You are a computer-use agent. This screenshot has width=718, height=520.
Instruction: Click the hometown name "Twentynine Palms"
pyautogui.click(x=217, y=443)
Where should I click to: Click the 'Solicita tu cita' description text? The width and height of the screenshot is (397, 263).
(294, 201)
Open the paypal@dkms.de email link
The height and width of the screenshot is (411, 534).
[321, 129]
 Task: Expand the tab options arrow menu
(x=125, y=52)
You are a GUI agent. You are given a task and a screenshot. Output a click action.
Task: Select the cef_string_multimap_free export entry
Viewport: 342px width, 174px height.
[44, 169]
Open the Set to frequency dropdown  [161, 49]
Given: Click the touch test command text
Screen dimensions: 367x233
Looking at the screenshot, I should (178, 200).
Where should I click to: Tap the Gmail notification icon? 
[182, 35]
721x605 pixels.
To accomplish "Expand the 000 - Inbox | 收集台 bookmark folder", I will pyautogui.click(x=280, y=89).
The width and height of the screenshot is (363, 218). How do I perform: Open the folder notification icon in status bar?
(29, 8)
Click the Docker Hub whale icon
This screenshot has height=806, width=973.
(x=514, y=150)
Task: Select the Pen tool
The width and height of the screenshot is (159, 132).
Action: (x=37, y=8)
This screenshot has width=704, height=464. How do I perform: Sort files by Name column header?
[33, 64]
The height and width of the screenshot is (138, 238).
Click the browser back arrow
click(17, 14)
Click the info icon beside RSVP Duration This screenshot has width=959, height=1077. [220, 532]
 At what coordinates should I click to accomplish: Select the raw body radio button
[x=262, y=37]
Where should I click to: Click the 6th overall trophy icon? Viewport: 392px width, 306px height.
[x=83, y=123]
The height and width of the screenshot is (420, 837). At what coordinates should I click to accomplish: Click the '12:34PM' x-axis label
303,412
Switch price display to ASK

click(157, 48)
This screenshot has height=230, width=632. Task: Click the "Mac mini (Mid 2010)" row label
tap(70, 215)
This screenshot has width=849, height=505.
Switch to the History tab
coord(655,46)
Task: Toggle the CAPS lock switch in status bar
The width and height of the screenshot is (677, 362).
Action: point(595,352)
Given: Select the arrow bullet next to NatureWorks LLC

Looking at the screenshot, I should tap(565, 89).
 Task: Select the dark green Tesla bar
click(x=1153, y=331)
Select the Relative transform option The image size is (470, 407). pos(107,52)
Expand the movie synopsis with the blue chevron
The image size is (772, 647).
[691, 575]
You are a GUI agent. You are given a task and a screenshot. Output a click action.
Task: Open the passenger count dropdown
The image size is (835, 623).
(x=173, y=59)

Problem to solve:
All of the data above needs to be set down again exactly. Include every line.

Exercise result:
You are a computer-use agent. This screenshot has width=718, height=520.
Instruction: Click the hometown name "Twentynine Palms"
pyautogui.click(x=217, y=443)
Where should I click to: Click the 'Solicita tu cita' description text? The width and height of the screenshot is (397, 263).
(294, 201)
Open the paypal@dkms.de email link
The height and width of the screenshot is (411, 534).
[321, 129]
 Task: Expand the tab options arrow menu
(x=125, y=52)
You are a GUI agent. You are given a task and a screenshot. Output a click action.
Task: Select the cef_string_multimap_free export entry
Viewport: 342px width, 174px height.
[44, 169]
Open the Set to frequency dropdown  [161, 49]
Given: Click the touch test command text
Screen dimensions: 367x233
Looking at the screenshot, I should (178, 200).
Where should I click to: Tap the Gmail notification icon? 
[182, 35]
721x605 pixels.
To accomplish "Expand the 000 - Inbox | 收集台 bookmark folder", I will pyautogui.click(x=280, y=89).
The width and height of the screenshot is (363, 218). How do I perform: Open the folder notification icon in status bar?
(29, 8)
Click the Docker Hub whale icon
This screenshot has height=806, width=973.
(x=514, y=150)
Task: Select the Pen tool
The width and height of the screenshot is (159, 132).
Action: (x=37, y=8)
This screenshot has width=704, height=464. How do I perform: Sort files by Name column header?
[33, 64]
The height and width of the screenshot is (138, 238).
Click the browser back arrow
click(17, 14)
Click the info icon beside RSVP Duration This screenshot has width=959, height=1077. [220, 532]
 At what coordinates should I click to accomplish: Select the raw body radio button
[x=262, y=37]
Where should I click to: Click the 6th overall trophy icon? Viewport: 392px width, 306px height.
[x=83, y=123]
The height and width of the screenshot is (420, 837). At what coordinates should I click to accomplish: Click the '12:34PM' x-axis label
303,412
Switch price display to ASK

click(157, 48)
This screenshot has height=230, width=632. Task: Click the "Mac mini (Mid 2010)" row label
tap(70, 215)
This screenshot has width=849, height=505.
Switch to the History tab
coord(655,46)
Task: Toggle the CAPS lock switch in status bar
The width and height of the screenshot is (677, 362).
Action: point(595,352)
Given: Select the arrow bullet next to NatureWorks LLC

Looking at the screenshot, I should tap(565, 89).
 Task: Select the dark green Tesla bar
click(x=1153, y=331)
Select the Relative transform option The image size is (470, 407). pos(107,52)
Expand the movie synopsis with the blue chevron
The image size is (772, 647).
[691, 575]
You are a GUI agent. You are given a task and a screenshot. Output a click action.
Task: Open the passenger count dropdown
The image size is (835, 623).
(x=173, y=59)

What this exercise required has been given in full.